___ Text excerpt ___

Business Question Brainstorm:
- Cost of Plane
- Personal vs. Commercial
- Spatial:  
           - United States:
                    - Can use lat/long to look at geography 
           - International vs US
           - Developed vs. Developing (and temporal?)


Data Cleaning List:
- Subset by time period
- Subset into developed vs. developing - before and after developing, then developed
- Remove dupes based on Event.id

## Import Packages and Read in Data

In [5]:
import pandas as pd
pd.set_option('display.max_columns', None)
import pandas.api.types as ptypes

#pd.set_option("max_rows", None)

In [7]:
df = pd.read_csv("data/AviationData.csv", delimiter=",")
#finalProjectPhase01/Avation_Safety_Data_Analysis/data/AviationData.csv

UnicodeDecodeError: 'utf-8' codec can't decode byte 0xe9 in position 5: invalid continuation byte

## Initial Data Exploration

In [None]:
df.head()

In [None]:
df.info()

## Convert Event.Date to Date Type

In [None]:
# Coerce 'Event.Date' into pandas date time object
df["Event.Date"] = pd.to_datetime(df['Event.Date'], format='%Y-%m-%d', errors = 'coerce')
# Assert that Event.Date is not a datetime64 dtype:
assert ptypes.is_datetime64_any_dtype(df['Event.Date'])



## Clean Event.Id Column
### This removes nulls from Event.Id, Investigation.Type, Accident.Number, and Event.Date

In [None]:
# Drop rows where 'Event.Id' is NULL
df_clean = df.dropna(subset=['Event.Id'])


In [None]:
# Drop duplicates using the Event.Id column
df_clean1 = df_clean.drop_duplicates(subset=['Event.Id'])


In [None]:
# After dropping rows where NOT Event.Id null,
# We now have a dataset where first 4 columns have no nulls
# We think this makes sense because without an id or accident number, the event wasn't properly documented
df_clean.isna().sum()

___

**Exercise instructions**:
1. For each statement about the aviation notebook, say yes or no to whether it agrees with the text, and quote the exact words of the text that decide it.
(a) The data is read from a CSV file at the path "data/AviationData.csv".
(b) Duplicate rows are dropped based on the Accident.Number column.
(c) The business question brainstorm includes personal versus commercial.
2. Answer these questions from the aviation notebook.
(a) What type of error is reported when the CSV file is read?
(b) What format string is passed to pd.to_datetime when converting Event.Date?
(c) According to the brainstorm, what can be used to look at geography within the United States?

___ Data segment ___

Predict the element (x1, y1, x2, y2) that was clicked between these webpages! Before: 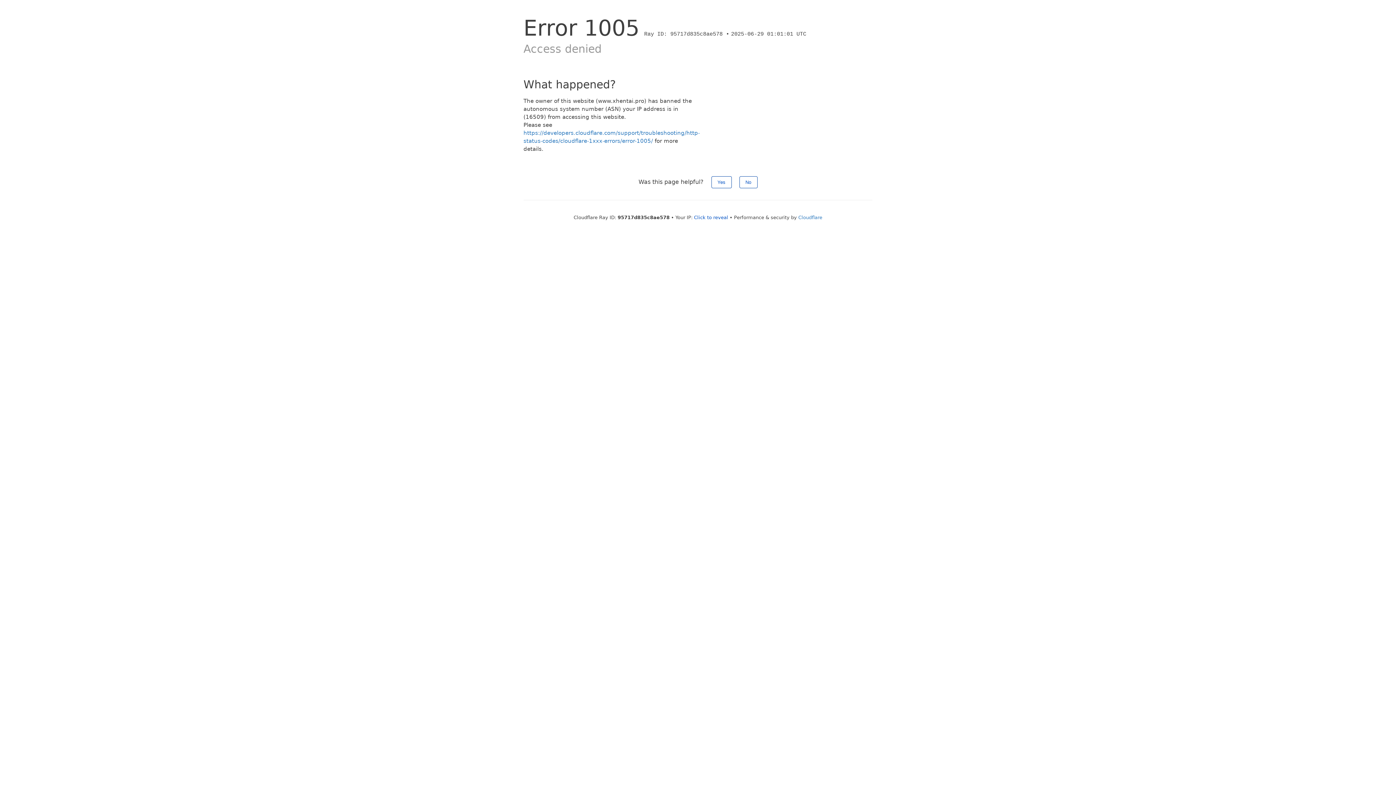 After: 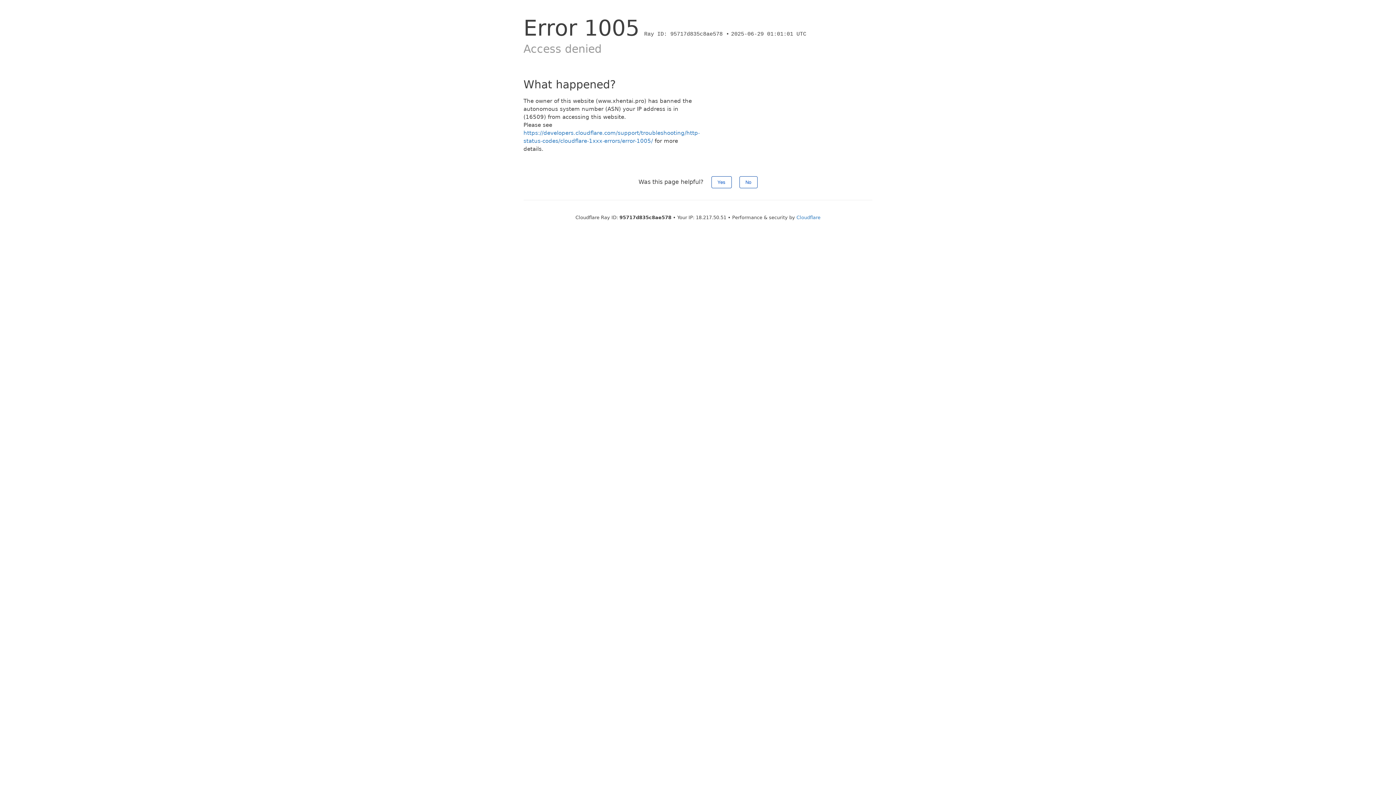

___

**Results of the tasks**:
1.
(a) Yes: "df = pd.read_csv("data/AviationData.csv", delimiter=",")"
(b) No: "# Drop duplicates using the Event.Id column"
(c) Yes: "Personal vs. Commercial"

2.
(a) UnicodeDecodeError
(b) '%Y-%m-%d'
(c) lat/long